## TASK:
Update the lines starting with the one containing "168 (436, 793)" and going on through the one containing "88 (212, 772)", putting "178" in place of "187" and keeping everything else the same.

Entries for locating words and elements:

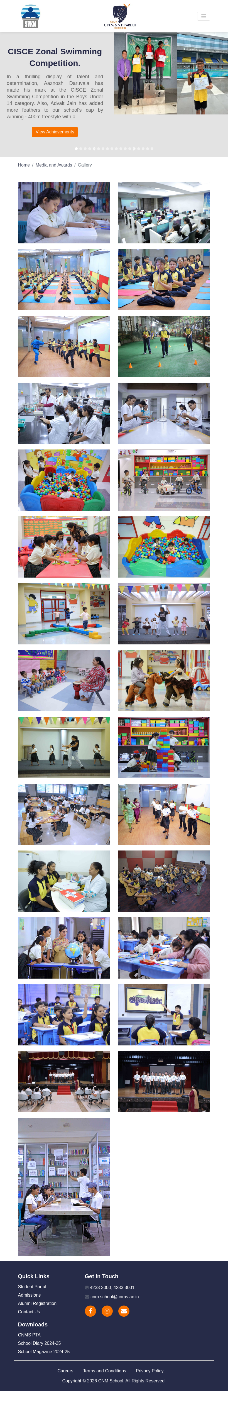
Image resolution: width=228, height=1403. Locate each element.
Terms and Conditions (104, 1370)
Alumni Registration (37, 1303)
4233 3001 (123, 1287)
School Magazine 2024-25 (44, 1351)
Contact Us (29, 1311)
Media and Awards (54, 165)
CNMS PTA (29, 1335)
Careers (65, 1370)
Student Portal (32, 1286)
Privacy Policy (150, 1370)
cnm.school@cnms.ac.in (114, 1296)
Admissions (29, 1295)
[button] (94, 149)
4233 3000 (100, 1287)
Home (24, 165)
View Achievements (55, 131)
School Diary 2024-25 (39, 1343)
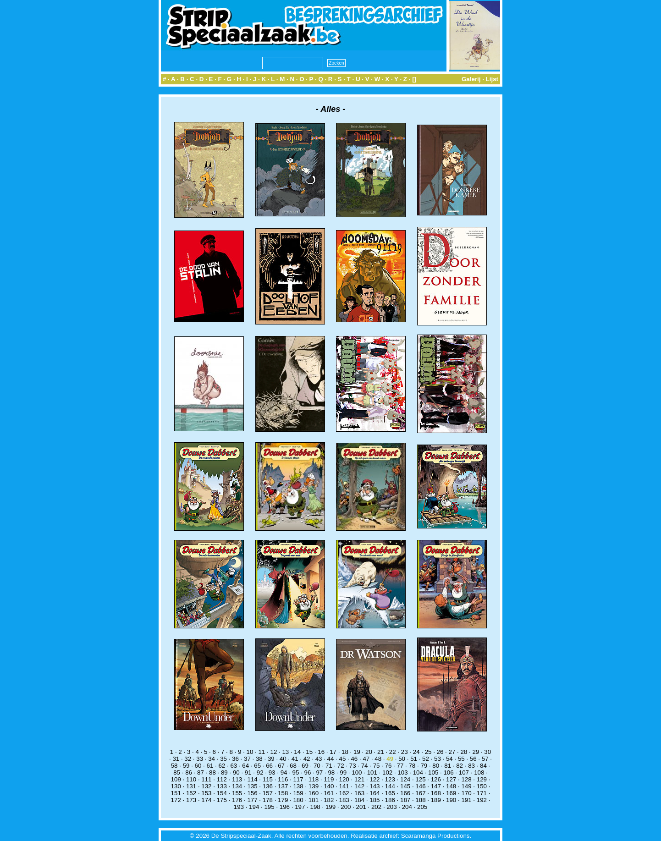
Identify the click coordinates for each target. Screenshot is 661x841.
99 (343, 772)
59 (186, 765)
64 (245, 765)
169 (451, 793)
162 (344, 793)
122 (374, 779)
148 (451, 786)
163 (359, 793)
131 (191, 786)
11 (262, 751)
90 (236, 772)
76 (388, 765)
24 (416, 751)
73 (352, 765)
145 (405, 786)
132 (206, 786)
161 (329, 793)
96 (307, 772)
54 (449, 758)
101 (372, 772)
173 (191, 800)
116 (283, 779)
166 (405, 793)
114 (252, 779)
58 (174, 765)
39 (271, 758)
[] (414, 79)
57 (485, 758)
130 (176, 786)
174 (206, 800)
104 (418, 772)
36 (235, 758)
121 (359, 779)
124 (405, 779)
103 (402, 772)
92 (260, 772)
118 (313, 779)
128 (466, 779)
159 (298, 793)
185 (374, 800)
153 (206, 793)
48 (378, 758)
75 (376, 765)
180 (298, 800)
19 (356, 751)
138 (298, 786)
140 (329, 786)
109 (176, 779)
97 (319, 772)
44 (330, 758)
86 (188, 772)
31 (175, 758)
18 (345, 751)
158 (283, 793)
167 (420, 793)
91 (248, 772)
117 (298, 779)
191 (466, 800)
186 (390, 800)
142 (359, 786)
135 (252, 786)
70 (317, 765)
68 (293, 765)
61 (210, 765)
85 (176, 772)
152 (191, 793)
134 (237, 786)
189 (436, 800)
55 (461, 758)
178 (268, 800)
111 (206, 779)
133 (222, 786)
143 (374, 786)
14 (297, 751)
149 (466, 786)
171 (482, 793)
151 (176, 793)
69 (305, 765)
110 (191, 779)
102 (387, 772)
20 (368, 751)
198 (315, 806)
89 (224, 772)
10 (250, 751)
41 (295, 758)
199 (330, 806)
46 (354, 758)
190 (451, 800)
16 (321, 751)
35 (223, 758)
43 (318, 758)
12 (273, 751)
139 (313, 786)
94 (284, 772)
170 (466, 793)
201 (361, 806)
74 (364, 765)
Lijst (492, 79)
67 (281, 765)
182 (329, 800)
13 (285, 751)
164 (374, 793)
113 (237, 779)
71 (328, 765)
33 (199, 758)
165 (390, 793)
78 (411, 765)
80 (435, 765)
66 (269, 765)
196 (285, 806)
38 (259, 758)
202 (376, 806)
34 (211, 758)
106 (448, 772)
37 (247, 758)
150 (482, 786)
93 (272, 772)
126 (436, 779)
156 (252, 793)
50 (401, 758)
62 (221, 765)
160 (313, 793)
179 (283, 800)
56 (473, 758)
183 (344, 800)
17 (333, 751)
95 (295, 772)
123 (390, 779)
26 (440, 751)
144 (390, 786)
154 (222, 793)
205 (422, 806)
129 (482, 779)
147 (436, 786)
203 (391, 806)
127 (451, 779)
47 (366, 758)
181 (313, 800)
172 (176, 800)
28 (463, 751)
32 (187, 758)
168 (436, 793)
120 (344, 779)
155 (237, 793)
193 (239, 806)
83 (471, 765)
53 (437, 758)
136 (268, 786)
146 (420, 786)
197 (300, 806)
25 (428, 751)
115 (268, 779)
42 (306, 758)
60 (198, 765)
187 (405, 800)
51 (413, 758)
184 (359, 800)
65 (257, 765)
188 (420, 800)
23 (404, 751)
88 (212, 772)
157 (268, 793)
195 (269, 806)
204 (407, 806)
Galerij (471, 79)
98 (331, 772)
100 (357, 772)
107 (464, 772)
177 (252, 800)
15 (309, 751)
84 (483, 765)
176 (237, 800)
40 (283, 758)
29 (475, 751)
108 (479, 772)
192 (482, 800)
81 (447, 765)
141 (344, 786)
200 (346, 806)
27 (452, 751)
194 (254, 806)
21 (380, 751)
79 (423, 765)
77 (400, 765)
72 (340, 765)
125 (420, 779)
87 (200, 772)
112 (222, 779)
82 (459, 765)
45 (342, 758)
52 (425, 758)
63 (233, 765)
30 (487, 751)
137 (283, 786)
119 (329, 779)
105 (433, 772)
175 (222, 800)
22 (392, 751)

## WORKED SOLUTION:
168 (436, 793)
120 (344, 779)
155 (237, 793)
193 (239, 806)
83 (471, 765)
53 (437, 758)
136 (268, 786)
146 (420, 786)
197 (300, 806)
25 (428, 751)
115 (268, 779)
42 (306, 758)
60 (198, 765)
178 (405, 800)
51 (413, 758)
184 (359, 800)
65 (257, 765)
188 (420, 800)
23 (404, 751)
88 (212, 772)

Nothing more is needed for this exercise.